#### [DESCRIPTION OF THE TASK]
Swap "Instruction:" for "Command:" everywhere it occurs in the rows below, and reproduce the rows with nothing else changed.

#### [THE RECORDS]
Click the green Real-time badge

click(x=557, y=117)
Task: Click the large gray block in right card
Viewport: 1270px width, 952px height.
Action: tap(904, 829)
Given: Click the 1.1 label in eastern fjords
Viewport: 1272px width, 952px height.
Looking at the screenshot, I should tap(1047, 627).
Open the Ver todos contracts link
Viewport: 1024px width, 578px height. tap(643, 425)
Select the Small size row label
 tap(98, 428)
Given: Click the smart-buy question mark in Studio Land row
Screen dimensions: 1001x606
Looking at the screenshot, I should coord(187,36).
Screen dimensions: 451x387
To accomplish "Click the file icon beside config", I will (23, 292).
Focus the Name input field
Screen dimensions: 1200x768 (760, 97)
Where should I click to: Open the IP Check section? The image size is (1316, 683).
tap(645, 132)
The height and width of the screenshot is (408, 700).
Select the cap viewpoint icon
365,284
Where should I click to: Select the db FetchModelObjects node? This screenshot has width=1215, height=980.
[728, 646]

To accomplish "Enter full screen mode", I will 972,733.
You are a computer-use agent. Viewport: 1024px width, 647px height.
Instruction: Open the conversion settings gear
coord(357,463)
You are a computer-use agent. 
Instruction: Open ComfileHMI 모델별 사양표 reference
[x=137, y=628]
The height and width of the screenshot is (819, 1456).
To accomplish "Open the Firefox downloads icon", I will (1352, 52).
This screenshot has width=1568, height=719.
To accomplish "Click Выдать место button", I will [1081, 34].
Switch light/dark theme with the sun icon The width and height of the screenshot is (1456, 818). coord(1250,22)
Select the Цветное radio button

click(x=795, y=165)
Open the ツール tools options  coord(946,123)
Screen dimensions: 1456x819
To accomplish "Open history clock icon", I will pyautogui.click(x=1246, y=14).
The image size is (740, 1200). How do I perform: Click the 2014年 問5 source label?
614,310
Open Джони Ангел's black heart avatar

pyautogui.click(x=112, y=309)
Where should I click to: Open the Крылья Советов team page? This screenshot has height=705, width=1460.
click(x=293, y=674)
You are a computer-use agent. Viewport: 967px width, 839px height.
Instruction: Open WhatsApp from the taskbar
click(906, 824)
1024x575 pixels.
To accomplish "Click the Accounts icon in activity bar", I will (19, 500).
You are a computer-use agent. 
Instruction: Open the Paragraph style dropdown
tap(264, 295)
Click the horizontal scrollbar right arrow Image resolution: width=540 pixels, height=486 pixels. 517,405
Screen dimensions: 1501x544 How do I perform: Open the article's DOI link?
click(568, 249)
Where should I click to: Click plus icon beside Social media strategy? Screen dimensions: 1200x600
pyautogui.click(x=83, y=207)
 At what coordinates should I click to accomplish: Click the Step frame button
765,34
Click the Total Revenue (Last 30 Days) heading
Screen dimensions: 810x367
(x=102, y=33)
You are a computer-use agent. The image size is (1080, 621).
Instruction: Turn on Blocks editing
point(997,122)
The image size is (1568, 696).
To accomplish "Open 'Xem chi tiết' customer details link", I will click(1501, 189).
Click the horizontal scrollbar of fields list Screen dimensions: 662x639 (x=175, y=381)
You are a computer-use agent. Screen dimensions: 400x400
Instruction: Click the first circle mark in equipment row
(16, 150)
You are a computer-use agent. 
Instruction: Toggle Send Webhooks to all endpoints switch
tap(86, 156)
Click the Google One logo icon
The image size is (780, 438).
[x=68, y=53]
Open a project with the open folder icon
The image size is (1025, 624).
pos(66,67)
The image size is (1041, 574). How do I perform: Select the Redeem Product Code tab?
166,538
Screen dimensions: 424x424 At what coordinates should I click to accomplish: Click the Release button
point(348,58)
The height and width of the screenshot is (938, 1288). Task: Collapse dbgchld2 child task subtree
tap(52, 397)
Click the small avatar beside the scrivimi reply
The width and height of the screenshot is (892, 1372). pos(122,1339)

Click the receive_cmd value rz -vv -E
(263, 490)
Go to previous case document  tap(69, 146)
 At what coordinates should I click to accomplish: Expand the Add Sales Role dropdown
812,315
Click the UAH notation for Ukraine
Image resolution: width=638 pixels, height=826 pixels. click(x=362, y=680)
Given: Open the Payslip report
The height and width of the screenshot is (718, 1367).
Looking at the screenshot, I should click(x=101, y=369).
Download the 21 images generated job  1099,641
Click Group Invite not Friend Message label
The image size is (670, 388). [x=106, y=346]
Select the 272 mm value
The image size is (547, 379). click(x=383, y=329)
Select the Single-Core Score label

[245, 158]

#### [EXERCISE RESULT]
Click the green Real-time badge

click(x=557, y=117)
Task: Click the large gray block in right card
Viewport: 1270px width, 952px height.
Action: tap(904, 829)
Given: Click the 1.1 label in eastern fjords
Viewport: 1272px width, 952px height.
Looking at the screenshot, I should tap(1047, 627).
Open the Ver todos contracts link
Viewport: 1024px width, 578px height. tap(643, 425)
Select the Small size row label
 tap(98, 428)
Given: Click the smart-buy question mark in Studio Land row
Screen dimensions: 1001x606
Looking at the screenshot, I should coord(187,36).
Screen dimensions: 451x387
To accomplish "Click the file icon beside config", I will (23, 292).
Focus the Name input field
Screen dimensions: 1200x768 (760, 97)
Where should I click to: Open the IP Check section? The image size is (1316, 683).
tap(645, 132)
The height and width of the screenshot is (408, 700).
Select the cap viewpoint icon
365,284
Where should I click to: Select the db FetchModelObjects node? This screenshot has width=1215, height=980.
[728, 646]

To accomplish "Enter full screen mode", I will 972,733.
You are a computer-use agent. Viewport: 1024px width, 647px height.
Command: Open the conversion settings gear
coord(357,463)
You are a computer-use agent. 
Command: Open ComfileHMI 모델별 사양표 reference
[x=137, y=628]
The height and width of the screenshot is (819, 1456).
To accomplish "Open the Firefox downloads icon", I will (1352, 52).
This screenshot has width=1568, height=719.
To accomplish "Click Выдать место button", I will [1081, 34].
Switch light/dark theme with the sun icon The width and height of the screenshot is (1456, 818). coord(1250,22)
Select the Цветное radio button

click(x=795, y=165)
Open the ツール tools options  coord(946,123)
Screen dimensions: 1456x819
To accomplish "Open history clock icon", I will pyautogui.click(x=1246, y=14).
The image size is (740, 1200). How do I perform: Click the 2014年 問5 source label?
614,310
Open Джони Ангел's black heart avatar

pyautogui.click(x=112, y=309)
Where should I click to: Open the Крылья Советов team page? This screenshot has height=705, width=1460.
click(x=293, y=674)
You are a computer-use agent. Viewport: 967px width, 839px height.
Command: Open WhatsApp from the taskbar
click(906, 824)
1024x575 pixels.
To accomplish "Click the Accounts icon in activity bar", I will (19, 500).
You are a computer-use agent. 
Command: Open the Paragraph style dropdown
tap(264, 295)
Click the horizontal scrollbar right arrow Image resolution: width=540 pixels, height=486 pixels. 517,405
Screen dimensions: 1501x544 How do I perform: Open the article's DOI link?
click(568, 249)
Where should I click to: Click plus icon beside Social media strategy? Screen dimensions: 1200x600
pyautogui.click(x=83, y=207)
 At what coordinates should I click to accomplish: Click the Step frame button
765,34
Click the Total Revenue (Last 30 Days) heading
Screen dimensions: 810x367
(x=102, y=33)
You are a computer-use agent. The image size is (1080, 621).
Command: Turn on Blocks editing
point(997,122)
The image size is (1568, 696).
To accomplish "Open 'Xem chi tiết' customer details link", I will click(1501, 189).
Click the horizontal scrollbar of fields list Screen dimensions: 662x639 (x=175, y=381)
You are a computer-use agent. Screen dimensions: 400x400
Command: Click the first circle mark in equipment row
(16, 150)
You are a computer-use agent. 
Command: Toggle Send Webhooks to all endpoints switch
tap(86, 156)
Click the Google One logo icon
The image size is (780, 438).
[x=68, y=53]
Open a project with the open folder icon
The image size is (1025, 624).
pos(66,67)
The image size is (1041, 574). How do I perform: Select the Redeem Product Code tab?
166,538
Screen dimensions: 424x424 At what coordinates should I click to accomplish: Click the Release button
point(348,58)
The height and width of the screenshot is (938, 1288). Task: Collapse dbgchld2 child task subtree
tap(52, 397)
Click the small avatar beside the scrivimi reply
The width and height of the screenshot is (892, 1372). pos(122,1339)

Click the receive_cmd value rz -vv -E
(263, 490)
Go to previous case document  tap(69, 146)
 At what coordinates should I click to accomplish: Expand the Add Sales Role dropdown
812,315
Click the UAH notation for Ukraine
Image resolution: width=638 pixels, height=826 pixels. click(x=362, y=680)
Given: Open the Payslip report
The height and width of the screenshot is (718, 1367).
Looking at the screenshot, I should click(x=101, y=369).
Download the 21 images generated job  1099,641
Click Group Invite not Friend Message label
The image size is (670, 388). [x=106, y=346]
Select the 272 mm value
The image size is (547, 379). click(x=383, y=329)
Select the Single-Core Score label

[245, 158]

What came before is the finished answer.